No es fácil envejecer. Especialmente cuando el que envejece eres tú mismo, que tienes que enfrentarte con tus límites y achaques, con tus fuerzas mermadas y tu psicología debilitada… No sólo tú te haces viejo. Son los demás quienes te lo recuerdan cuando te ningunean, cuando profesionalmente te aparcan y tus propios hijos dejan de preocuparse y te toca mendigar tiempo y cariño.
Mi tía Tálida, decidida defensora de sus derechos, que fregó la vida hasta el final a cuantos pudo a fin de mantener su puesto y liderazgo familiar, contaba un hermoso cuento que, a pesar de los años, no he olvidado. Al contrario, lo rememoro con frecuencia cuando tengo que tirar de las orejas a algún amnésico despistado.
Diz que era una familia pequeña en número y en amores. El viejo abuelo, cargado de arrugas y de temores, tenía la tembladera y, cuando comía la sopa, la derramaba sobre la pechera y sobre el mantel. La mujer se desesperaba y le decía al marido: “Mira a tu padre… No trae cuenta lavar y sentirse mal cuando vienen las visitas a la casa”. El marido le decía: “Mujer, mi padre ya es viejito, tenle paciencia”. Pero tanto repitió la mujer su reclamo que, al pobre viejo, decidieron sacarlo al corredor a comer solito su sopa y a rumiar su disgusto. El viejo no se sentía bien y comenzaba a pensar que ya no valía nada y era para todos una carga. Pero un día, el nietito, que lo amaba, le dijo: “No se aflija, abuelo. Mañana, cuando esté solo en el corredor, deje caer su tazón de sopa y rómpalo en mil pedazos”. Así lo hizo, y cuando todos salieron a ver qué pasaba, el nieto se adelantó y habló el primero: “Abuelito, ¿qué ha hecho? ¿Cómo es que ha roto el tazón?

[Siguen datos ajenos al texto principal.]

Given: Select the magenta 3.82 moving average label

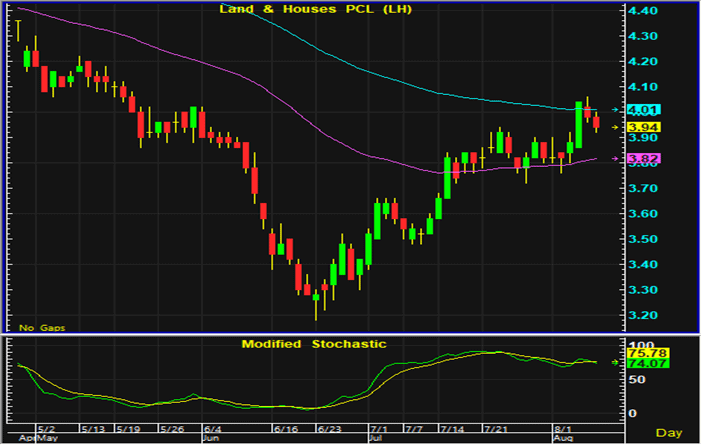Looking at the screenshot, I should coord(640,158).
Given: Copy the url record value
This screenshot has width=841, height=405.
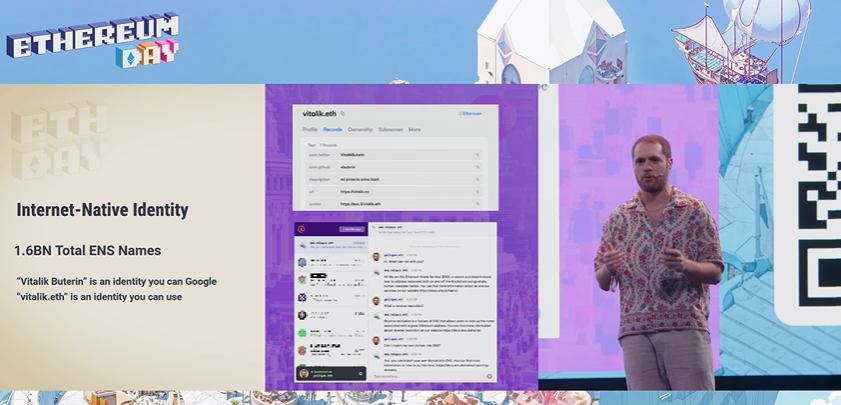Looking at the screenshot, I should click(478, 191).
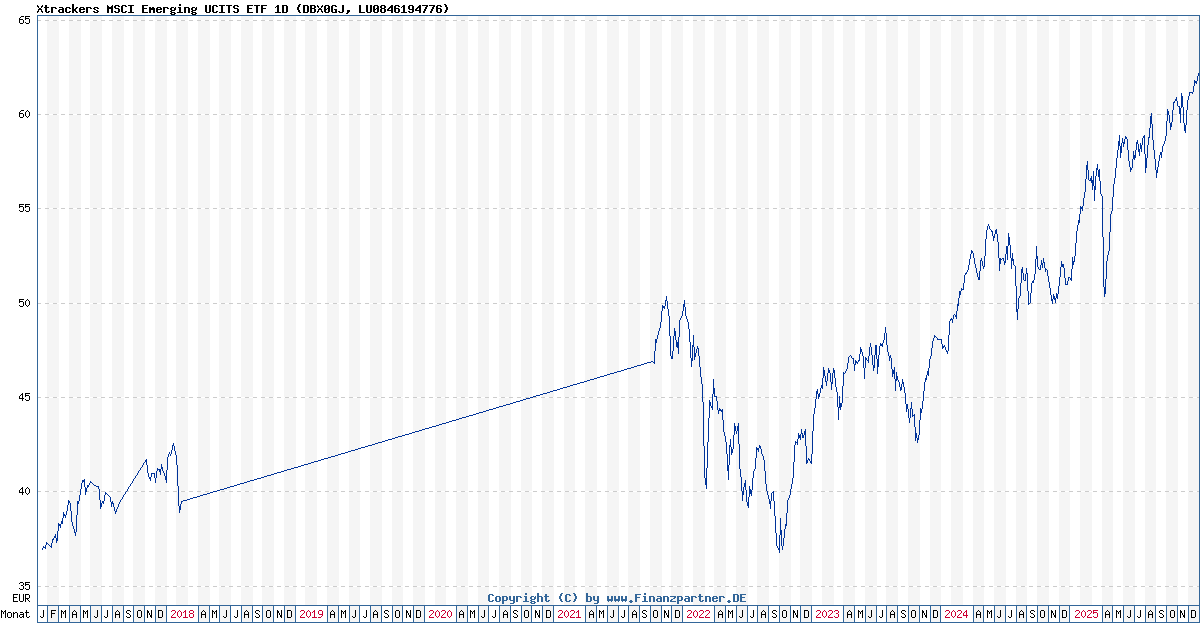Screen dimensions: 1200x630
Task: Click the peak of the price curve
Action: [x=1196, y=74]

El día de mañana, cuando mis padres sean viejos y yo los saque a comer al corredor, ¿en qué les voy a dar la sopa?”. Al día siguiente, el viejo volvió a sentarse a la mesa…
Frecuentemente, se me viene el viejo cuento cuando recorro los carreteros de mi querida Loja y visito nuestros pueblitos, a golpe de hueco y de chivo, por donde no ha llegado todavía la revolución vial. Veo a los viejos tendidos al sol y rendidos al tiempo, inevitablemente solos y abandonados… Viéndolos, siempre me pregunto: “¿Por qué una madre saca adelante a cinco hijos y cinco hijos no sacan adelante a una madre?”.
Quizá los hijos están lejos, enredados en mil cosas, ausentes del sufrimiento, frágiles de memoria, deudores de intereses inmediatos… Dicen que no tienen tiempo… ¿Cómo no justificarse si hay razones ? La emigración, el trabajo, las distancias, el vértigo de la vida moderna nos roban el tiempo y el corazón. El evangelio nos previene a fin de que el corazón de carne no se convierta en corazón de piedra. La razón nunca podrá ocultar la verdad: las arrugas, profundas como los surcos de la tierra, todavía pueden fecundar la vida en la distancia, cuando uno recuerda las manos, los labios, la mirada, el dulce eco de las palabras. Dicen los sabios que ahí, en la memoria, están las raíces de la identidad y de la pertenencia, las que nos consienten ser y crecer como personas.